I'm not even sure now why we need to specify a default in a generic API. 

>           An essential requirement for all language mappings and all
>           implementations is that, regardless of what other options exist
>           for a language-specific represenation of the value, there is
>           always an option to use a CBOR byte string as the value.  The API
>           will then wrap this byte string in CBOR Tag 24 for transmission
>           via GRASP, and unwrap it after reception.
> 
> It was unclear whether you just meant an opaque CBOR byte string here (CBOR major type 2), or a CBOR byte string that itself contains CBOR encoded data (i.e.

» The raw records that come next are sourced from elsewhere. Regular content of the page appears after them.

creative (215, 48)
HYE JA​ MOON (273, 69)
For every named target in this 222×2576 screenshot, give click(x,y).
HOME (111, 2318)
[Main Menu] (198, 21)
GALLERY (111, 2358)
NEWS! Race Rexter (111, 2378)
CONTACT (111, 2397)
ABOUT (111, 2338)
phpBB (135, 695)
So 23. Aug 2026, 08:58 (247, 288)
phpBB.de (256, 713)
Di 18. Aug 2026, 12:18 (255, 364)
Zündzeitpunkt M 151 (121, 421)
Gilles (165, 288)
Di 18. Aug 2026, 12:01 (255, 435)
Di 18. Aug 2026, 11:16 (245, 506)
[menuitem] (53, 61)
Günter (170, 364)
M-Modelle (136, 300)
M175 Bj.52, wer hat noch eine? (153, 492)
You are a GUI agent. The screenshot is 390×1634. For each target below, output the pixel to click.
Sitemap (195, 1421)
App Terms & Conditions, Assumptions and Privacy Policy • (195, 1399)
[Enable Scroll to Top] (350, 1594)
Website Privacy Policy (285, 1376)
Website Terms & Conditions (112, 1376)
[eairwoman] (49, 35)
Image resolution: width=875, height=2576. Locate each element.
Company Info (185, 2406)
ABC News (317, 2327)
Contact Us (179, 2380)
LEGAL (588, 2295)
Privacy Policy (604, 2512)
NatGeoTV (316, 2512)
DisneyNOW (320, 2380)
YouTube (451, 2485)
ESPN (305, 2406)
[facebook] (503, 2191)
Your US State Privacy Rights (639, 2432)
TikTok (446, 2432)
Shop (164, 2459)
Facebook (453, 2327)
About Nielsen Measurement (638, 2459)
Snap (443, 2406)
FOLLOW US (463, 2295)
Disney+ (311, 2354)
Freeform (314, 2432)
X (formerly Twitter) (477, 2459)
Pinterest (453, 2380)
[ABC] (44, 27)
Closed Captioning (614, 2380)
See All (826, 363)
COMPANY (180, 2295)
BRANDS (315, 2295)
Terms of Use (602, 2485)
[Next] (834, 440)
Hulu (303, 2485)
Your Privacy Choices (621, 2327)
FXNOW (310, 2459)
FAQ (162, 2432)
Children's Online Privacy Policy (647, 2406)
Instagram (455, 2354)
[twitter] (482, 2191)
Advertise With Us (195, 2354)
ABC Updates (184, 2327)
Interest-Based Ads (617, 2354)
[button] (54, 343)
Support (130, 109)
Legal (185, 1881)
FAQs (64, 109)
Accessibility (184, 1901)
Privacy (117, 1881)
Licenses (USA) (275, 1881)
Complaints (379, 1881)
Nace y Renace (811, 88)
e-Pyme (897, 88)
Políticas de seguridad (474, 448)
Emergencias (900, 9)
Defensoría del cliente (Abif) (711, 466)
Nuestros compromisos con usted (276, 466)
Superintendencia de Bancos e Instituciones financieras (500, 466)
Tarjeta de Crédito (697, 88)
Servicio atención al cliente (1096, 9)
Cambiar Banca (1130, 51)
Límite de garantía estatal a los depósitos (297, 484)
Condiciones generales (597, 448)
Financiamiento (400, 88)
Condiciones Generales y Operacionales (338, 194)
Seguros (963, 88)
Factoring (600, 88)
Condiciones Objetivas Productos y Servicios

CBOR Tag 24).  Is there any limit on the length of the CBOR byte string that is allowed?

It's not intended to be restricted to major type 2; I'll have to check the CBOR RFC to find the correct phrase to use.

As above, the only size limit we have is the total GRASP message size.

> 
> 
>     2.3.2.  Registration
> 
> Some APIs list "Asynchronous Mechanisms:" and others don't.  It might be helpful to clarify that those APIs that don't list asynchronous mechanisms are implicitly synchronous in their behaviour.

OK

> 
> 
>         *  deregister_asa()
> 
>           -  Note - the ASA name is strictly speaking redundant in this
>              call, but is present for clarity.
> 
> Presumably it also makes it significantly harder for a rogue client to try and deregister all ASAs by looping through all asa_nonces.

True, but there is so much entropy in the nonce that this would be a challenge anyway.

> 
> 
>     2.3.4.  Negotiation
> 
>              2.  The 'session_nonce' parameter is not null.  In this case
>                  negotiation must continue.  The returned
>                  'proffered_objective' contains the first value proffered by
>                  the negotiation peer.  Note that this instance of the
>                  objective must be used in the subsequent negotiation call
>                  because it also contains the current loop count.  The
>                  'session_nonce' must be presented in all subsequent
>                  negotiation steps.
> 
> Presumably the loop count in the proffered_objective must be one greater than the loop count in the objective structure?  Would it be helpful to mention this?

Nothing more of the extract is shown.